→ ASSIGNMENT: Show every line in the material below in which the string "Collapse" appears.

→ SOURCE INFORMATION:

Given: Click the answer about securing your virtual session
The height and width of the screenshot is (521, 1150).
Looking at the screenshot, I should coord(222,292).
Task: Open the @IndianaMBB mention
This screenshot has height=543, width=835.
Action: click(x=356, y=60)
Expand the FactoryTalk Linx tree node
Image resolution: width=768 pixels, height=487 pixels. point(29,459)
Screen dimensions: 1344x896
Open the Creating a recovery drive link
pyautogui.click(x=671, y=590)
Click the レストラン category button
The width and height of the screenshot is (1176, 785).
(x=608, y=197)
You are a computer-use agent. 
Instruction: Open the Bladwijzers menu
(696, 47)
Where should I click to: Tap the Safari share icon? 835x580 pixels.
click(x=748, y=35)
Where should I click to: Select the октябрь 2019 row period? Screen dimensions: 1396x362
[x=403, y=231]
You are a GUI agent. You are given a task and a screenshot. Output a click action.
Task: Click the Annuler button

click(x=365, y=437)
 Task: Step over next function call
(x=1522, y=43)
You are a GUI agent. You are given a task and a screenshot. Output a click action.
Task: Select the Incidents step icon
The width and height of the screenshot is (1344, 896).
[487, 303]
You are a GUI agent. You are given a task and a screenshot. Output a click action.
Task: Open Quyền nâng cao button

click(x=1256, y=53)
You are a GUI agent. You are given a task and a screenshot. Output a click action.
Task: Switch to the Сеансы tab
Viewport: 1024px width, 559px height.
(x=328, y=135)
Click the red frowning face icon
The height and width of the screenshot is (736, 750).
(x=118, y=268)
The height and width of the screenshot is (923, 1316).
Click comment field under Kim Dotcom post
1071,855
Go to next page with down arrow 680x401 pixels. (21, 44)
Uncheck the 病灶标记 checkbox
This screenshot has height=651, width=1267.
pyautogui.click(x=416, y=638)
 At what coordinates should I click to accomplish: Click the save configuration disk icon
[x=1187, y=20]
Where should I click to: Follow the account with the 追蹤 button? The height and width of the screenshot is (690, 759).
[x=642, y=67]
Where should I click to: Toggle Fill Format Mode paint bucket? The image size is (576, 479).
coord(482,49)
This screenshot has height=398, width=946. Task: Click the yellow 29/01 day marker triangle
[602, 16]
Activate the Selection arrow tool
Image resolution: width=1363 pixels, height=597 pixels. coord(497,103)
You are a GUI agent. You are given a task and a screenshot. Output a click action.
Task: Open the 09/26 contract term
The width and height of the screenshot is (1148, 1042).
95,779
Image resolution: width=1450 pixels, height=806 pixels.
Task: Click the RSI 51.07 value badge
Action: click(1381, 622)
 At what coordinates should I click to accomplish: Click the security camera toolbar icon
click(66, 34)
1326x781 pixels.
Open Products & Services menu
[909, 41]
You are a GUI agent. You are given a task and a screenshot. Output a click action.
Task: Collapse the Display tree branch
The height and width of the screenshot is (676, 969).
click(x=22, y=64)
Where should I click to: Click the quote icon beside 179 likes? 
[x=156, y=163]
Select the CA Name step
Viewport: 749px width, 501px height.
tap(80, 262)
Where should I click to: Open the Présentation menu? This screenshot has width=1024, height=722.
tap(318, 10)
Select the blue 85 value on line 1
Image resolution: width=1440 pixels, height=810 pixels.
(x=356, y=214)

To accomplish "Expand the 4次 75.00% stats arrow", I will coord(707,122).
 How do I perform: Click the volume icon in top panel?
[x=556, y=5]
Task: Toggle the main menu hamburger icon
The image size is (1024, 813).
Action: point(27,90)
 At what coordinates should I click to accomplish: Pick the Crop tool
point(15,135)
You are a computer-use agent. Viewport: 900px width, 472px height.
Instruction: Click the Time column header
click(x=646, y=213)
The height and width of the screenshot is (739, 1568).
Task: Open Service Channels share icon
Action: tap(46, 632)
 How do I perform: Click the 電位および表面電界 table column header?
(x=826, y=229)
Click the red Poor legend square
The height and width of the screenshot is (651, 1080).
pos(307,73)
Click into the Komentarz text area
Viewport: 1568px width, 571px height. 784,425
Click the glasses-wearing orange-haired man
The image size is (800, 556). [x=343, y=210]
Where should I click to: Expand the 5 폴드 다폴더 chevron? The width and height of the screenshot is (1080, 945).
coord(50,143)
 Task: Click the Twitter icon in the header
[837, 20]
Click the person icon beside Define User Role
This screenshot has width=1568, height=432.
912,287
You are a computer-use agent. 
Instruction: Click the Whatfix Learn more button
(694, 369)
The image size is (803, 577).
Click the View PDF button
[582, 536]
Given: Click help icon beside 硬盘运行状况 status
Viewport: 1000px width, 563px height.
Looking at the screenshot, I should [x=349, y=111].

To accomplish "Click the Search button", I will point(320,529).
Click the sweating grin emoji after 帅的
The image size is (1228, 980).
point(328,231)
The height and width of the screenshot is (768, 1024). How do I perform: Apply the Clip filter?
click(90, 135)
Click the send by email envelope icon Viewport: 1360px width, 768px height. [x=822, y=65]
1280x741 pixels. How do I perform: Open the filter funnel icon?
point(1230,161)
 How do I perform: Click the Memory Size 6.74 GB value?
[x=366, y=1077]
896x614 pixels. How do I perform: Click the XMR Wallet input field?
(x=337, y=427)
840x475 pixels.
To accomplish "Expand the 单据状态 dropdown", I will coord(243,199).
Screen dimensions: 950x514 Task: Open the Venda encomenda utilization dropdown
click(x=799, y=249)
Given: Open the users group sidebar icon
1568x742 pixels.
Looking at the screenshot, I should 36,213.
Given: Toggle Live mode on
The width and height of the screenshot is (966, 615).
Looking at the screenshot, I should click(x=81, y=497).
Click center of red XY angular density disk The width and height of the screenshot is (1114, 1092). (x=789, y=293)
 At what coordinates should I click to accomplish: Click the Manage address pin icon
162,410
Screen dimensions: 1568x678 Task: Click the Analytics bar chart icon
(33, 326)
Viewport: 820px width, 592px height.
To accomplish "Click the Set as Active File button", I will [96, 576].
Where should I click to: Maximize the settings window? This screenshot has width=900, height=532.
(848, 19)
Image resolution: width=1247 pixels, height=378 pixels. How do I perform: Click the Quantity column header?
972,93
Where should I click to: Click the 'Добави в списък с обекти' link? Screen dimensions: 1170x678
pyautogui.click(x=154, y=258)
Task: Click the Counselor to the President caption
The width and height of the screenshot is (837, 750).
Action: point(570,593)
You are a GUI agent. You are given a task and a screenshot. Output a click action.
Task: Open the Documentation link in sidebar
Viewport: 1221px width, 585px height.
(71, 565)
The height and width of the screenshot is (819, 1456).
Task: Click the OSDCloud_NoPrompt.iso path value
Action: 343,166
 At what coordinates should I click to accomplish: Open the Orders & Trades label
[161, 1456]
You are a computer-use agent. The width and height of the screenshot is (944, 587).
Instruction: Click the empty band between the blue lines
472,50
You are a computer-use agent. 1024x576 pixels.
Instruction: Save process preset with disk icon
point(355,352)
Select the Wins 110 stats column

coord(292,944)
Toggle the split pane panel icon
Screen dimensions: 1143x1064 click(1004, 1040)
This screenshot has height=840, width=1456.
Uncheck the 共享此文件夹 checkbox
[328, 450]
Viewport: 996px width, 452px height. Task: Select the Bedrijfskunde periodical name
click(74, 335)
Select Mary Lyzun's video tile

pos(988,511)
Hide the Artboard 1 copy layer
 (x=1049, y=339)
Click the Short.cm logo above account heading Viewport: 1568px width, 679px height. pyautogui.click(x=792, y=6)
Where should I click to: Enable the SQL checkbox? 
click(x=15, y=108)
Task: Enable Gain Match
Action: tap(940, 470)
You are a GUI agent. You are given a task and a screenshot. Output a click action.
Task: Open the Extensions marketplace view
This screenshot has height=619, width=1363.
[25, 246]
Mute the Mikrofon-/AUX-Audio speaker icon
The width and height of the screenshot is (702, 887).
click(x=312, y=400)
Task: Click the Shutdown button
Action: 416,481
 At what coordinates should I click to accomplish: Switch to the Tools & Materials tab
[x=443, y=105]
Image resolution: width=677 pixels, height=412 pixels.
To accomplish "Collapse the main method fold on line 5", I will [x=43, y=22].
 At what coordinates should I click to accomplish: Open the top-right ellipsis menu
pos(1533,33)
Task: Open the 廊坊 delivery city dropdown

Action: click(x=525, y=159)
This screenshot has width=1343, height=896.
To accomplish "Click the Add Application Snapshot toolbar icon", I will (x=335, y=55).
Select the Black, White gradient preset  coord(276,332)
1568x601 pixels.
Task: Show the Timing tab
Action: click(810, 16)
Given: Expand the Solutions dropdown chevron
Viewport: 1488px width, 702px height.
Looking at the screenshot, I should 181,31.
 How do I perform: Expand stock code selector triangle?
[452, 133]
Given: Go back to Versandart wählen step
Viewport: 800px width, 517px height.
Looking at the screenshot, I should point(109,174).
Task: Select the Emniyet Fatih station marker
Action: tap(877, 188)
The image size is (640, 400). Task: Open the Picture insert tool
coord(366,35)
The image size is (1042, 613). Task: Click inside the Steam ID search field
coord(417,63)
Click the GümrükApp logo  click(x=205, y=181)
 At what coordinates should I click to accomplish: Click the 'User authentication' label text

→ THE COMPLETED TASK:
Task: Collapse the Display tree branch
To accomplish "Collapse the main method fold on line 5", I will [x=43, y=22].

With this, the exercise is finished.